TASK INSTRUCTIONS:
Whenever a line below holds the word "will", copy that line.

RECORDS FOR THIS EXERCISE:
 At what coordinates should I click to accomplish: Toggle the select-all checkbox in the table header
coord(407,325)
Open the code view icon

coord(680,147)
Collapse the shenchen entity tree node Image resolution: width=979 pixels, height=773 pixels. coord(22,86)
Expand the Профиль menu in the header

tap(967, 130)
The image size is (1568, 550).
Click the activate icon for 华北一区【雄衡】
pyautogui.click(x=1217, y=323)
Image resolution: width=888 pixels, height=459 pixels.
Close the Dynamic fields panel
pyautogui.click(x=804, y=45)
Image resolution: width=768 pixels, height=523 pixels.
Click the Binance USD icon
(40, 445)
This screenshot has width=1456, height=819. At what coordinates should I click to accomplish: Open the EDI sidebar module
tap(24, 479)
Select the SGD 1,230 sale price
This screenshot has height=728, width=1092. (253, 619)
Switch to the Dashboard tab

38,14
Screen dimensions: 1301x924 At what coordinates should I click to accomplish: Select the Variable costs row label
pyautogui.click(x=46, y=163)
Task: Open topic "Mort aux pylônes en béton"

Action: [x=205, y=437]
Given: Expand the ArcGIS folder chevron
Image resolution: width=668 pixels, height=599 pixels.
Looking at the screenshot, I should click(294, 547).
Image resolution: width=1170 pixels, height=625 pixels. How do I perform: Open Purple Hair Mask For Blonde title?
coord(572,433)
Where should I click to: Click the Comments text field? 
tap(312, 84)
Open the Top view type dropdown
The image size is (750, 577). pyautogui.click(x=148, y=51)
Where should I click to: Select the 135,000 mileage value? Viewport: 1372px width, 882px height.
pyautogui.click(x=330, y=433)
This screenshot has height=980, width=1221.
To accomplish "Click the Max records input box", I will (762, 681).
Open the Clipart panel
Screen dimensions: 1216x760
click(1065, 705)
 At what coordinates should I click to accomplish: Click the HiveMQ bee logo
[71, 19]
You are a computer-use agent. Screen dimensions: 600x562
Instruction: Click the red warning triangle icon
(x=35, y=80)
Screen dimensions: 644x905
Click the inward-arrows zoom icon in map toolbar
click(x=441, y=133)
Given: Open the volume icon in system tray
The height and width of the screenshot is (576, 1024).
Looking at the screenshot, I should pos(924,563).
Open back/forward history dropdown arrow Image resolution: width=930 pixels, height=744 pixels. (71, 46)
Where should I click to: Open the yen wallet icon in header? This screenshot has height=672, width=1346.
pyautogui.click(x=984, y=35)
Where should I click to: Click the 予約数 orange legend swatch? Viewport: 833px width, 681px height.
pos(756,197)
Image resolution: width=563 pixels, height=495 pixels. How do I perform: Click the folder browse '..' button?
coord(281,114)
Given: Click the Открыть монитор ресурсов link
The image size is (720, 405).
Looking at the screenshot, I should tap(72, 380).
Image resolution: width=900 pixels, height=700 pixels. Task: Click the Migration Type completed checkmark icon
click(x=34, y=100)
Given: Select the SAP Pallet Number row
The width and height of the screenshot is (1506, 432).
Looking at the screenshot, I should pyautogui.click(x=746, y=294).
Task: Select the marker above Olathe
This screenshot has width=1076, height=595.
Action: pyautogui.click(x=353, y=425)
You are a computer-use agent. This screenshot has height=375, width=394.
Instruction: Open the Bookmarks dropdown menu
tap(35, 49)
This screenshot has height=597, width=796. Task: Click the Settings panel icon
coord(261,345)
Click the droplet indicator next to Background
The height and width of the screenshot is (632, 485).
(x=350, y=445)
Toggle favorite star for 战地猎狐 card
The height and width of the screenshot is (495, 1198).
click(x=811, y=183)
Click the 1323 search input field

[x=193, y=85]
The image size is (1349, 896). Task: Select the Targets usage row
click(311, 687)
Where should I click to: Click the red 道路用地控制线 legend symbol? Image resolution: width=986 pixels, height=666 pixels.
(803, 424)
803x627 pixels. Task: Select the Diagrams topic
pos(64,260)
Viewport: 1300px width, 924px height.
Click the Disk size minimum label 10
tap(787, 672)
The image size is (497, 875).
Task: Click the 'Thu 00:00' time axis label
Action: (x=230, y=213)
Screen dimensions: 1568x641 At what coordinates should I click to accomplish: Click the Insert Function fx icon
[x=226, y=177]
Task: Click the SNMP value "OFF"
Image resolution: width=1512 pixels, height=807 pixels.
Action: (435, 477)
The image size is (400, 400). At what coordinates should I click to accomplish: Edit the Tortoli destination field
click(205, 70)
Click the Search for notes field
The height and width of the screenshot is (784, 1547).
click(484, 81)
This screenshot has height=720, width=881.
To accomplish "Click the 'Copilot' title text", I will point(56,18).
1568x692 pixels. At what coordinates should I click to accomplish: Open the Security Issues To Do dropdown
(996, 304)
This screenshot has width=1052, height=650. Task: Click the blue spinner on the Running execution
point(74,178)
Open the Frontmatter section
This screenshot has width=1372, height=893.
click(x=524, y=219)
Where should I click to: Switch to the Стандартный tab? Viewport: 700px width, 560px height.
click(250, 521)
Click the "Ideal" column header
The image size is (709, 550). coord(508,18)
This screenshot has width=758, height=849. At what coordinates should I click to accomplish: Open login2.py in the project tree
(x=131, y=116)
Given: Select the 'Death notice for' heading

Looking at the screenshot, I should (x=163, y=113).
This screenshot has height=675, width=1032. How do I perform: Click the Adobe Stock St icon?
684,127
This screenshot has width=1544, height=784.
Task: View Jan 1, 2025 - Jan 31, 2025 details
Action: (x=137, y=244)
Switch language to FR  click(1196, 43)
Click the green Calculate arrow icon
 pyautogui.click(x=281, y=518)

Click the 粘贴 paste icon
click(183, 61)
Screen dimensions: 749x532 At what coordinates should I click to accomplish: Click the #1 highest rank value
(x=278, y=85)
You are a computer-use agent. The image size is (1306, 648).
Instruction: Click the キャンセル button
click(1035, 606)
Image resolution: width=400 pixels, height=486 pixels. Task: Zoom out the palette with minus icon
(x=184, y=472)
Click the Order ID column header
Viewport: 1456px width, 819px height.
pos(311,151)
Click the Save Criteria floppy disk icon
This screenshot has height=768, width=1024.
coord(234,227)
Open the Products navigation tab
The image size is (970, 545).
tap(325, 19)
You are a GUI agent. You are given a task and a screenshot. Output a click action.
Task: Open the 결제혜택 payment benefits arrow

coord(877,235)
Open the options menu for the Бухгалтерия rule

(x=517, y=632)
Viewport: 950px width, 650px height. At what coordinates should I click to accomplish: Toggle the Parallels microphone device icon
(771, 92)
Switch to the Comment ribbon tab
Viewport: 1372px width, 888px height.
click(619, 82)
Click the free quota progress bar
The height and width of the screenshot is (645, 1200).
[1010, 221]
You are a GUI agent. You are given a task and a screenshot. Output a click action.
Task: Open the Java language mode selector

ANSWER TO THE EXERCISE:
To accomplish "Click the Max records input box", I will (762, 681).
To accomplish "Click the 'Copilot' title text", I will point(56,18).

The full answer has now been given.